Day 24: Pictures of moments speak more than thousand words!

My final day at Child Africa, I can’t believe it’s finished, every time I think about it tears appear. In the afternoon the school organized a farewell ceremony. As always it was wonderful, although it’s been a long time since I cried so much! I don’t even feel like writing this blog after watching all the pictures of today…  450 pictures were taken this afternoon and every single one can make me cry over and over again! The lyrics of some songs the kids performed really broke my heart:

” Farewell teacher Larissa…”

” We will miss your smile every day…”

” Madam Larissa thanks for all your great support, we shall miss you…”

I received presents, letters from some children and many many hugs! Oh you can’t imagine how much I will miss these kids and everyone from school!

My attempt to say something quickly ended in tears…

So my final words were: come and give me all a hug!!! I nearly fell when they ran into me, so a “hug-queue” was organized… Too many tears, but I will never forget all those warm hugs…

The moment Catherine, Aria and Selinah were the next in line, I really couldn’t hold myself when I saw tears on their beautiful faces…

Many many thanks to all the Child Africa staff for taking so good care of me, I will never forget these weeks! Your presents and pictures deserve a special place in my room…

Unfortunately all good things come to an end… but I didn’t say goodbye forever I’m sure I will go back one day!

Much love to Child Africa Kabale, a piece of my heart stays here forever!!


Day 23: The “sunshines” who make my day!

Yesterday I forgot to mention the story of Moses. As I love drawing one of the teachers asked to make a portrait of him. As you can see, I gave it a shot (please use your imagination a bit, I’m not an artist ;)!) He’s so happy and personally came to thank me again yesterday by the house.

Today mid-terms, mid-terms, mid-terms… Luckily there was a great sunshine. After the first break many classes finished their exams for the day and had no lessons scheduled. The whole day I played, drew, chatted, answered millions of questions and had fun with the kids. My camera was all over the place as well, since my arrival I already snapped more than 1000 pictures!

= INFORMATION PROVIDED =
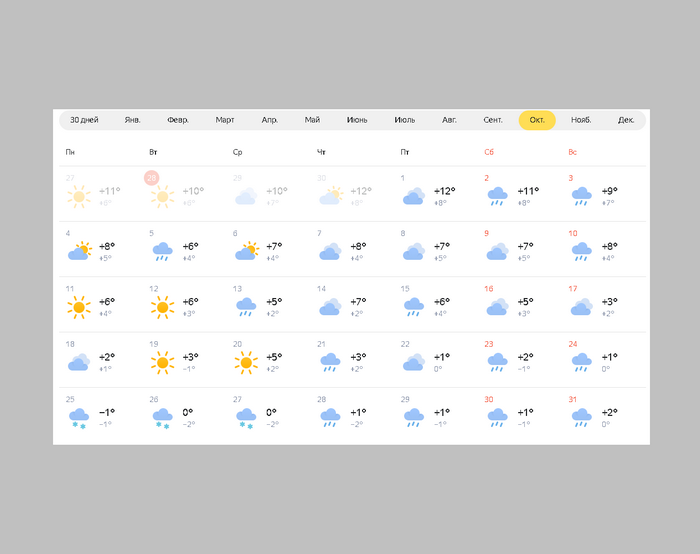Click the +12° temperature for October 1
The height and width of the screenshot is (554, 700).
pos(444,191)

= ACTIONS TO TAKE =
• A. Answer these about the Child Africa blog:
(i) How many pictures were taken on the afternoon of the farewell ceremony?
(ii) What did one of the teachers ask the writer to draw?
(iii) How many pictures had the writer snapped since arriving?
• B. Please sum up the Child Africa blog in two sentences.
• C. Pick up the Child Africa blog from the point where it stops and continue it for a few sentences.

= ANSWERS TO EACH TASK =
• A.
(i) 450 pictures.
(ii) A portrait of Moses.
(iii) More than 1000 pictures.

• B. On the writer's final day at Child Africa, the school organized a farewell ceremony where the kids sang songs, the writer received presents, letters and many hugs, and the writer thanked the staff and expressed the hope of going back one day. The Day 23 entry tells how the writer drew a portrait of Moses at a teacher's request and spent a mid-term day playing, drawing and chatting with the kids.

• C.
Unfortunately the end of my Child Africa adventure is getting near, but I still had to complete a task for my father: “looking for a sponsor child”. My mom’s and Erik’s child, Catherine, was quickly decided from the start, but knowing there is just one of all these great kids to choose from is a very hard task. I wrote down a few names and verified with the office. One of them is not sponsored, Aria, coincidence or not, she’s the classmate and best friend of Catherine.

Both of them didn’t leave my side for the whole day. I’m sure they will make me cry tomorrow, today it was already hard to see their faces when I said I’m leaving on Friday.

I don’t know much about Aria’s background yet, but tomorrow I will raise all my questions to the office. I didn’t want to ask Aria too much, I find it sad when they tell me they don’t know their parents or one of them died. Until now, all I know is that she’s not at the boarding school, has 3 sisters, lives close to school and most importantly that she definitely can use a sponsor, as all of them, she also comes from a very poor family. I didn’t personally inform my father about Aria yet, he was too busy, but I’m sure he will trust me on making the perfect choice, right daddy 🙂 ?

In the afternoon the teachers attended a meeting so I needed to oversee all the kids. My attention was quickly lost when Aicha entered the school gate. She lives next door Child Africa, but whenever she and her friend get the chance they come and play with the kids. On the picture you can see Aicha, she has hydrocephalus (water on the brain). She’s such a cute little girl, all the children are always so sweet and helpful to her, it’s wonderful!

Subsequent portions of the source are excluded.